La sesta questione è relativa alla necessità di armonizzare un sistema europeo di politica sull’immigrazione con canali regolari, sicuri e ordinati, come stabilito dal target 10.7 degli Obiettivi di sviluppo sostenibile riconosciuti dall’Ue e dall’Italia. La Commissione sostiene l’importanza della misura dei reinsediamenti per i rifugiati e anche dei corridoi umanitari promossi da attori della società civile e dalle Chiese. D’altra parte riconosce che dovrebbe essere fatto di più per stabilire canali regolari per motivi di lavoro, e spera nell’approvazione del nuovo regolamento sulla Carta Blu. Si lancia inoltre l’idea della Talent Partnership, ovvero di una misura per attrarre giovani talenti in Europa al fine di sostenerne lo sviluppo. Misure che comunque appaiono insufficienti, rimanendo ai singoli paesi membri la competenza esclusiva sulla loro effettiva applicazione; e che aprono questioni come quella del brain drain che la Talent Partnership genererebbe nei paesi impoveriti.

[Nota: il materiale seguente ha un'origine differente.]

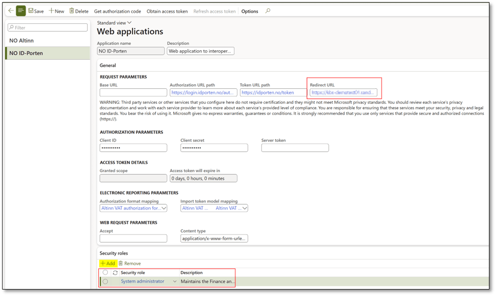496x296 pixels.
Task: Click the New plus icon
Action: click(51, 11)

Infine, la settima questione è come superare l’approccio emergenziale per articolare una politica migratoria che stia dentro una visione più a lungo termine di sviluppo sostenibile europeo. Il Nuovo Patto pone una serie di questioni di non poco conto, come abbiamo visto, dal difficile incrocio tra politica migratoria e politica estera, di difesa e di sicurezza, al rispetto dei diritti fondamentali, all’equilibrio tra solidarietà e responsabilità, all’impatto sui territori di frontiera. Ma soprattutto, il Nuovo Patto appare schiacciato sul mettere in campo tutti gli strumenti per fermare e far ritornare i migranti nei loro paesi, senza aprire canali sicuri e regolari, e quindi senza dotarsi di un piano a lungo termine che veda le migrazioni come una “risorsa”, un pezzo ad esempio del Next Generation Fund o della strategia per lo sviluppo sostenibile. Si continua a dibattere sulle migrazioni in termini di emergenza e sicurezza, mentre occorrerebbe aprire un dibattito culturale e politico sul ruolo delle migrazioni nella transizione economica e sociale del nostro paese e dell’Europa.